*SET EXERCISE*. Copy all of the data below exactly, line for line, without changing anything.

begin SOURCE RECORDS

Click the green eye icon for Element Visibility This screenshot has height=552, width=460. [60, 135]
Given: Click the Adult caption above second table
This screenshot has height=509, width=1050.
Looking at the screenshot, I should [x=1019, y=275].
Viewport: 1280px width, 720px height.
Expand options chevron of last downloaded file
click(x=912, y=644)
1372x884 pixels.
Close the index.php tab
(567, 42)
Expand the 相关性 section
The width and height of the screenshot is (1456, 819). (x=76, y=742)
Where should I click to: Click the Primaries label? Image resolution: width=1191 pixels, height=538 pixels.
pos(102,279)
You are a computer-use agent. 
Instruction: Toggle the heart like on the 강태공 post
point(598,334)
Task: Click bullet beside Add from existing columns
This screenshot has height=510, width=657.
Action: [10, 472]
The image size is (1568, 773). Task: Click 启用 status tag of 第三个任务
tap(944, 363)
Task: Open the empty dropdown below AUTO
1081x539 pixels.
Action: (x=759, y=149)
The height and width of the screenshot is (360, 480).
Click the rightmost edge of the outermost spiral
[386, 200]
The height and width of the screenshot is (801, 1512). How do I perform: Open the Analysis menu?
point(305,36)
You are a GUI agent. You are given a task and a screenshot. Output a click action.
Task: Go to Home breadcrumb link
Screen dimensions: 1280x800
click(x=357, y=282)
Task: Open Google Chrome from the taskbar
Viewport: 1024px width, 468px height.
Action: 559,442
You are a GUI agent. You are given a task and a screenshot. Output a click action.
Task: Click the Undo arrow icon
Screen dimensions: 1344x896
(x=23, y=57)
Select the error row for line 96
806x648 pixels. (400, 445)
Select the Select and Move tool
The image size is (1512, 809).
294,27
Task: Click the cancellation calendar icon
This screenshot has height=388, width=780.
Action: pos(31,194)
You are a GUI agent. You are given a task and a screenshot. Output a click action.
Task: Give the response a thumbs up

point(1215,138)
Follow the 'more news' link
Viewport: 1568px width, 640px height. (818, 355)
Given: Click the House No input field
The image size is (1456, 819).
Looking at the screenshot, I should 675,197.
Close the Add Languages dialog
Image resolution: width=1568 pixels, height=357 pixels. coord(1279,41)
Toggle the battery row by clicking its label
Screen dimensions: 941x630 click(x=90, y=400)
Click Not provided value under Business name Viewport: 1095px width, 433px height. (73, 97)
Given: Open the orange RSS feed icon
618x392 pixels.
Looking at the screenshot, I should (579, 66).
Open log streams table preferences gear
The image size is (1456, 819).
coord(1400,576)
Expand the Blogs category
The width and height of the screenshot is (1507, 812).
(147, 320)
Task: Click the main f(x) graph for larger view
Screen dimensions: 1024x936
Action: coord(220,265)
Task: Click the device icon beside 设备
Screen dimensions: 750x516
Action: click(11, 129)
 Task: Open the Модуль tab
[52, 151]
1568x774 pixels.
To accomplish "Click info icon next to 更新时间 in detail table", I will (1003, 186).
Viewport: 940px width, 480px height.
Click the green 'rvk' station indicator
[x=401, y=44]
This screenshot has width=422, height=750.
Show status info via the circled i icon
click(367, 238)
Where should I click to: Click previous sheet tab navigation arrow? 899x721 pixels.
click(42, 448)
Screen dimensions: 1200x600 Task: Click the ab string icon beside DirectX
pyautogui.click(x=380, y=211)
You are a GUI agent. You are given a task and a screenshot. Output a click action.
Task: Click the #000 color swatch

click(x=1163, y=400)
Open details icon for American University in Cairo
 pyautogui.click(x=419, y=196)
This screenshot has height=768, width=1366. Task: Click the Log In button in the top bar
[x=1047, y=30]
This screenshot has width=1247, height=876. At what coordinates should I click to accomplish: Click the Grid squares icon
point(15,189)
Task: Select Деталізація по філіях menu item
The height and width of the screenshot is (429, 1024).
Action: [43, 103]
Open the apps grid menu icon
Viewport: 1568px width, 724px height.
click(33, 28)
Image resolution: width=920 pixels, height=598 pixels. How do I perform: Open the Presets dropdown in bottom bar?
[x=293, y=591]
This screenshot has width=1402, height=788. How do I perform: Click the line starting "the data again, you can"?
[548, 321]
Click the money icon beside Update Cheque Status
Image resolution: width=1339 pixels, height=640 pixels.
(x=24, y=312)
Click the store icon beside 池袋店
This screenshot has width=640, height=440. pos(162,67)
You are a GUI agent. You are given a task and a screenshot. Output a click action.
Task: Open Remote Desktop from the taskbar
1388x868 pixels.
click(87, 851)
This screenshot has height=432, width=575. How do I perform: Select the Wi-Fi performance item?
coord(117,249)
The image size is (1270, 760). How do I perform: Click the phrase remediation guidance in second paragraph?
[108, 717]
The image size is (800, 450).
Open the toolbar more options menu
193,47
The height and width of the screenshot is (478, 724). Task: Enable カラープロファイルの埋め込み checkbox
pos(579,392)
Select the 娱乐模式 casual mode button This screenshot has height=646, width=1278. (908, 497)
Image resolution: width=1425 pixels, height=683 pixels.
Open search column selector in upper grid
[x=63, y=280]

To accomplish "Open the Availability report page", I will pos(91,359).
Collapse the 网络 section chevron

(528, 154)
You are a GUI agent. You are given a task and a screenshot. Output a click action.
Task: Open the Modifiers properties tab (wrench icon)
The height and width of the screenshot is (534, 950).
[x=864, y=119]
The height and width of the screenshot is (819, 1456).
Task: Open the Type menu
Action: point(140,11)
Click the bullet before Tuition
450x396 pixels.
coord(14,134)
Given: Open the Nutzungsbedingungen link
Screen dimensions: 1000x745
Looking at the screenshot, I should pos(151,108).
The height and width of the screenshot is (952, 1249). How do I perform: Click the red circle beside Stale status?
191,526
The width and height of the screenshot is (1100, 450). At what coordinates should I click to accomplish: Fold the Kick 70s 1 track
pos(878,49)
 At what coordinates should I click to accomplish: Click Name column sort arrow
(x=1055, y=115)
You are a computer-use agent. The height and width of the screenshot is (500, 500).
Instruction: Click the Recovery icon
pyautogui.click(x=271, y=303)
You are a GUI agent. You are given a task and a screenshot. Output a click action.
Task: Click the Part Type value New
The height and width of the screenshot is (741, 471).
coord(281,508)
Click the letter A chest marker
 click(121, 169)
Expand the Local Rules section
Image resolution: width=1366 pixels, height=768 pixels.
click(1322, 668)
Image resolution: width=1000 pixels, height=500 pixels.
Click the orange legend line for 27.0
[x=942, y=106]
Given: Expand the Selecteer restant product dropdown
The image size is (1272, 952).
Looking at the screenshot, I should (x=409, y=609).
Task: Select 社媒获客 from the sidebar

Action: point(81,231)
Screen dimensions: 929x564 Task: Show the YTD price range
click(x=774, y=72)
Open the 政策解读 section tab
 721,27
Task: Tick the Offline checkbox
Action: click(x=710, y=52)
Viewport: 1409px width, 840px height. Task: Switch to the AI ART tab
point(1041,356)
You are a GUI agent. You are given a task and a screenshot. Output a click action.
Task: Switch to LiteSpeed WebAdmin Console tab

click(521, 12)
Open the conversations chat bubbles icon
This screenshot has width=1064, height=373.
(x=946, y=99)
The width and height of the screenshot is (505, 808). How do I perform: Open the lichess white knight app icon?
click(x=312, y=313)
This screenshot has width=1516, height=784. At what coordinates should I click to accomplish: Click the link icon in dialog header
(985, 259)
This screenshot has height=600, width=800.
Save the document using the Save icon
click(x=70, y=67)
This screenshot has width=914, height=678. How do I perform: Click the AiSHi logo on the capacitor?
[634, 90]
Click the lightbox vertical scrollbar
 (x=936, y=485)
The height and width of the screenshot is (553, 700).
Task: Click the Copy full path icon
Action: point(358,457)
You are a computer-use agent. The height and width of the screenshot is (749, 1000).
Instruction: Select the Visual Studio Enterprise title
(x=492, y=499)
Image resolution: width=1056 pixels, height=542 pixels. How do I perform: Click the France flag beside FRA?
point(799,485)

end SOURCE RECORDS

*FINISHED ANSWER*.
Click the green eye icon for Element Visibility This screenshot has height=552, width=460. [60, 135]
Given: Click the Adult caption above second table
This screenshot has height=509, width=1050.
Looking at the screenshot, I should [x=1019, y=275].
Viewport: 1280px width, 720px height.
Expand options chevron of last downloaded file
click(x=912, y=644)
1372x884 pixels.
Close the index.php tab
(567, 42)
Expand the 相关性 section
The width and height of the screenshot is (1456, 819). (x=76, y=742)
Where should I click to: Click the Primaries label? Image resolution: width=1191 pixels, height=538 pixels.
pos(102,279)
You are a computer-use agent. 
Instruction: Toggle the heart like on the 강태공 post
point(598,334)
Task: Click bullet beside Add from existing columns
This screenshot has height=510, width=657.
Action: [10, 472]
The image size is (1568, 773). Task: Click 启用 status tag of 第三个任务
tap(944, 363)
Task: Open the empty dropdown below AUTO
1081x539 pixels.
Action: (x=759, y=149)
The height and width of the screenshot is (360, 480).
Click the rightmost edge of the outermost spiral
[386, 200]
The height and width of the screenshot is (801, 1512). How do I perform: Open the Analysis menu?
point(305,36)
You are a GUI agent. You are given a task and a screenshot. Output a click action.
Task: Go to Home breadcrumb link
Screen dimensions: 1280x800
click(x=357, y=282)
Task: Open Google Chrome from the taskbar
Viewport: 1024px width, 468px height.
Action: 559,442
You are a GUI agent. You are given a task and a screenshot. Output a click action.
Task: Click the Undo arrow icon
Screen dimensions: 1344x896
(x=23, y=57)
Select the error row for line 96
806x648 pixels. (400, 445)
Select the Select and Move tool
The image size is (1512, 809).
294,27
Task: Click the cancellation calendar icon
This screenshot has height=388, width=780.
Action: pos(31,194)
You are a GUI agent. You are given a task and a screenshot. Output a click action.
Task: Give the response a thumbs up

point(1215,138)
Follow the 'more news' link
Viewport: 1568px width, 640px height. (818, 355)
Given: Click the House No input field
The image size is (1456, 819).
Looking at the screenshot, I should 675,197.
Close the Add Languages dialog
Image resolution: width=1568 pixels, height=357 pixels. coord(1279,41)
Toggle the battery row by clicking its label
Screen dimensions: 941x630 click(x=90, y=400)
Click Not provided value under Business name Viewport: 1095px width, 433px height. (73, 97)
Given: Open the orange RSS feed icon
618x392 pixels.
Looking at the screenshot, I should (579, 66).
Open log streams table preferences gear
The image size is (1456, 819).
coord(1400,576)
Expand the Blogs category
The width and height of the screenshot is (1507, 812).
(147, 320)
Task: Click the main f(x) graph for larger view
Screen dimensions: 1024x936
Action: coord(220,265)
Task: Click the device icon beside 设备
Screen dimensions: 750x516
Action: click(11, 129)
 Task: Open the Модуль tab
[52, 151]
1568x774 pixels.
To accomplish "Click info icon next to 更新时间 in detail table", I will (1003, 186).
Viewport: 940px width, 480px height.
Click the green 'rvk' station indicator
[x=401, y=44]
This screenshot has width=422, height=750.
Show status info via the circled i icon
click(367, 238)
Where should I click to: Click previous sheet tab navigation arrow? 899x721 pixels.
click(42, 448)
Screen dimensions: 1200x600 Task: Click the ab string icon beside DirectX
pyautogui.click(x=380, y=211)
You are a GUI agent. You are given a task and a screenshot. Output a click action.
Task: Click the #000 color swatch

click(x=1163, y=400)
Open details icon for American University in Cairo
 pyautogui.click(x=419, y=196)
This screenshot has height=768, width=1366. Task: Click the Log In button in the top bar
[x=1047, y=30]
This screenshot has width=1247, height=876. At what coordinates should I click to accomplish: Click the Grid squares icon
point(15,189)
Task: Select Деталізація по філіях menu item
The height and width of the screenshot is (429, 1024).
Action: [43, 103]
Open the apps grid menu icon
Viewport: 1568px width, 724px height.
click(33, 28)
Image resolution: width=920 pixels, height=598 pixels. How do I perform: Open the Presets dropdown in bottom bar?
[x=293, y=591]
This screenshot has width=1402, height=788. How do I perform: Click the line starting "the data again, you can"?
[548, 321]
Click the money icon beside Update Cheque Status
Image resolution: width=1339 pixels, height=640 pixels.
(x=24, y=312)
Click the store icon beside 池袋店
This screenshot has width=640, height=440. pos(162,67)
You are a GUI agent. You are given a task and a screenshot. Output a click action.
Task: Open Remote Desktop from the taskbar
1388x868 pixels.
click(87, 851)
This screenshot has height=432, width=575. How do I perform: Select the Wi-Fi performance item?
coord(117,249)
The image size is (1270, 760). How do I perform: Click the phrase remediation guidance in second paragraph?
[108, 717]
The image size is (800, 450).
Open the toolbar more options menu
193,47
The height and width of the screenshot is (478, 724). Task: Enable カラープロファイルの埋め込み checkbox
pos(579,392)
Select the 娱乐模式 casual mode button This screenshot has height=646, width=1278. (908, 497)
Image resolution: width=1425 pixels, height=683 pixels.
Open search column selector in upper grid
[x=63, y=280]

To accomplish "Open the Availability report page", I will pos(91,359).
Collapse the 网络 section chevron

(528, 154)
You are a GUI agent. You are given a task and a screenshot. Output a click action.
Task: Open the Modifiers properties tab (wrench icon)
The height and width of the screenshot is (534, 950).
[x=864, y=119]
The height and width of the screenshot is (819, 1456).
Task: Open the Type menu
Action: point(140,11)
Click the bullet before Tuition
450x396 pixels.
coord(14,134)
Given: Open the Nutzungsbedingungen link
Screen dimensions: 1000x745
Looking at the screenshot, I should pos(151,108).
The height and width of the screenshot is (952, 1249). How do I perform: Click the red circle beside Stale status?
191,526
The width and height of the screenshot is (1100, 450). At what coordinates should I click to accomplish: Fold the Kick 70s 1 track
pos(878,49)
 At what coordinates should I click to accomplish: Click Name column sort arrow
(x=1055, y=115)
You are a computer-use agent. The height and width of the screenshot is (500, 500).
Instruction: Click the Recovery icon
pyautogui.click(x=271, y=303)
You are a GUI agent. You are given a task and a screenshot. Output a click action.
Task: Click the Part Type value New
The height and width of the screenshot is (741, 471).
coord(281,508)
Click the letter A chest marker
 click(121, 169)
Expand the Local Rules section
Image resolution: width=1366 pixels, height=768 pixels.
click(1322, 668)
Image resolution: width=1000 pixels, height=500 pixels.
Click the orange legend line for 27.0
[x=942, y=106]
Given: Expand the Selecteer restant product dropdown
The image size is (1272, 952).
Looking at the screenshot, I should (x=409, y=609).
Task: Select 社媒获客 from the sidebar

Action: point(81,231)
Screen dimensions: 929x564 Task: Show the YTD price range
click(x=774, y=72)
Open the 政策解读 section tab
 721,27
Task: Tick the Offline checkbox
Action: click(x=710, y=52)
Viewport: 1409px width, 840px height. Task: Switch to the AI ART tab
point(1041,356)
You are a GUI agent. You are given a task and a screenshot. Output a click action.
Task: Switch to LiteSpeed WebAdmin Console tab

click(521, 12)
Open the conversations chat bubbles icon
This screenshot has width=1064, height=373.
(x=946, y=99)
The width and height of the screenshot is (505, 808). How do I perform: Open the lichess white knight app icon?
click(x=312, y=313)
This screenshot has width=1516, height=784. At what coordinates should I click to accomplish: Click the link icon in dialog header
(985, 259)
This screenshot has height=600, width=800.
Save the document using the Save icon
click(x=70, y=67)
This screenshot has width=914, height=678. How do I perform: Click the AiSHi logo on the capacitor?
[634, 90]
Click the lightbox vertical scrollbar
 (x=936, y=485)
The height and width of the screenshot is (553, 700).
Task: Click the Copy full path icon
Action: point(358,457)
You are a computer-use agent. The height and width of the screenshot is (749, 1000).
Instruction: Select the Visual Studio Enterprise title
(x=492, y=499)
Image resolution: width=1056 pixels, height=542 pixels. How do I perform: Click the France flag beside FRA?
point(799,485)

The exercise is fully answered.